David Clark speaking during an interview - Health Minister David Clark is awaiting advice on what practical steps the government can take. Photo credit: Mark Mitchell for the NZ Herald.

In Auckland, where the synthetic cannabis problem is very keenly felt, one community response has been the A @ W Collective Impact Initiative, which is focused on improving educational outcomes for young people in West Auckland, including reducing the barriers to education for the community’s most at-risk young people.

In mid-July 2017, the team held a communication day to discuss the increased use and impact of synthetic drugs on young people in the community.

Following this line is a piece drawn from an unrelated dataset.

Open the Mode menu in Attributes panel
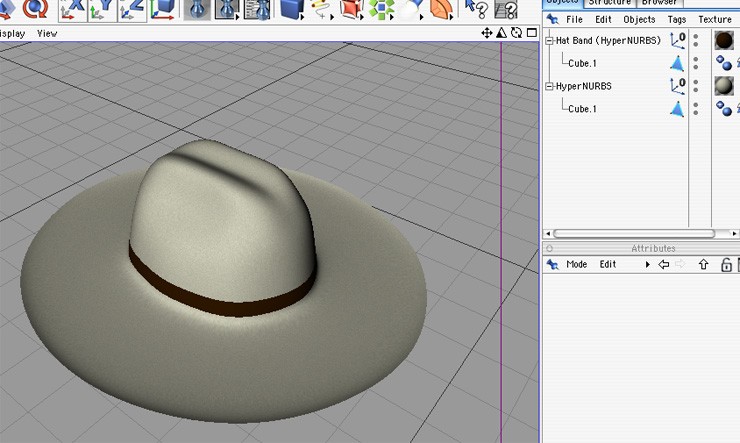Screen dimensions: 740x443 [x=577, y=265]
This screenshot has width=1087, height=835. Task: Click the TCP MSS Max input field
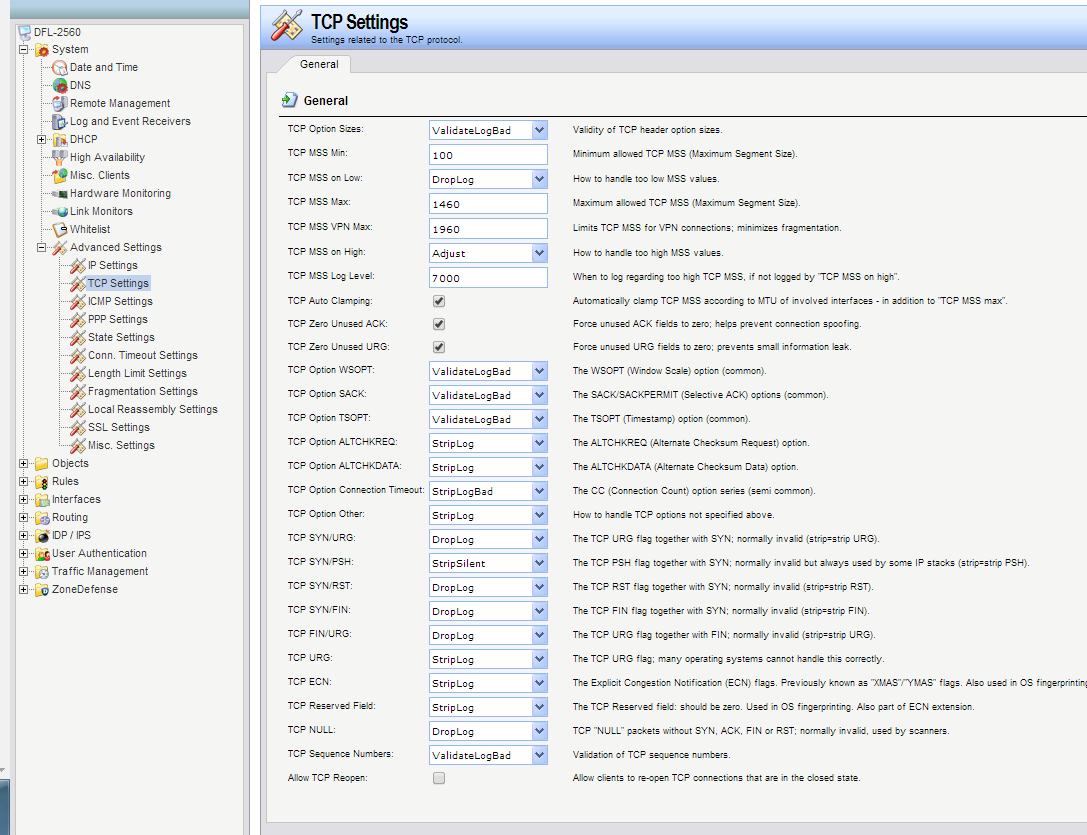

Establishment and Development Manager Janette Searle says one of the challenges faced by the community, particularly the Police, is the impact of policy, laws and regulations on synthetic drugs.

“At the moment, [they] limit what they can do from a Police and legal perspective. This means suppliers are still on our streets, and while they are there, we will always have an issue.”

A @ W is working to connect people in synthetic cannabis hotspots around the country to share learning, knowledge and resources to help everyone address the problem, and Searle says a cross-sector response at all levels is needed for real change. That includes local and national government as well as grassroots community responses.

“That’s what we’re trying to do in West Auckland,” she says.

“Work more collaboratively to support each other and strengthen the work we’re all doing and then work collectively to address the gaps we have in supports, services, information and resources.”

She says the government’s responsibility is to ensure policy and regulation supports the elimination of the drug from communities and reduces its harm.

“That role of enabling also extends to their ability to enable those working in the community to address the challenges and drivers that contribute to drug and alcohol use.”

Sometimes that means additional funding, but more often it’s providing the flexibility in contracts and funding to respond to the needs of the community in the way that best suits it. It also means ensuring practice and policy match.

“Government also has a responsibility to ensure it includes this as a focus across its whole,” she says.

“This needs input and action not just from Justice and Health, but housing, education and youth development, the Ministry of Social Development, Oranga Tamariki and the Ministry of Business, Innovation and Employment.

“Real change will only happen when they are working together as effectively as possible – which means moving beyond silos, communicating both ways more openly and then supporting each other to do the work.”

She echoes other voices in saying synthetic cannabis is a health, social, cultural, economic and justice issue all at once, which is what makes it such a difficult problem to tackle.

“That is why we’ve included all those sectors into the working groups we’ve established to try and address the issue in our community,” she says.

“By ‘cultural issue’, I don’t mean ethnicity, but rather the culture that has developed within parts of communities that normalises drug use.”

For example, one experience A @ W noticed was that some young people had an uncaring response to those who used the drug and then collapsed. They called them “weak” and “not able to take it”, walking off rather than helping.

“So we’ve been trying to focus some of our key messaging around looking out for your mates and how to care in both acute and general situations,” Searle says.

“That won’t fix it totally, but it’s a start.”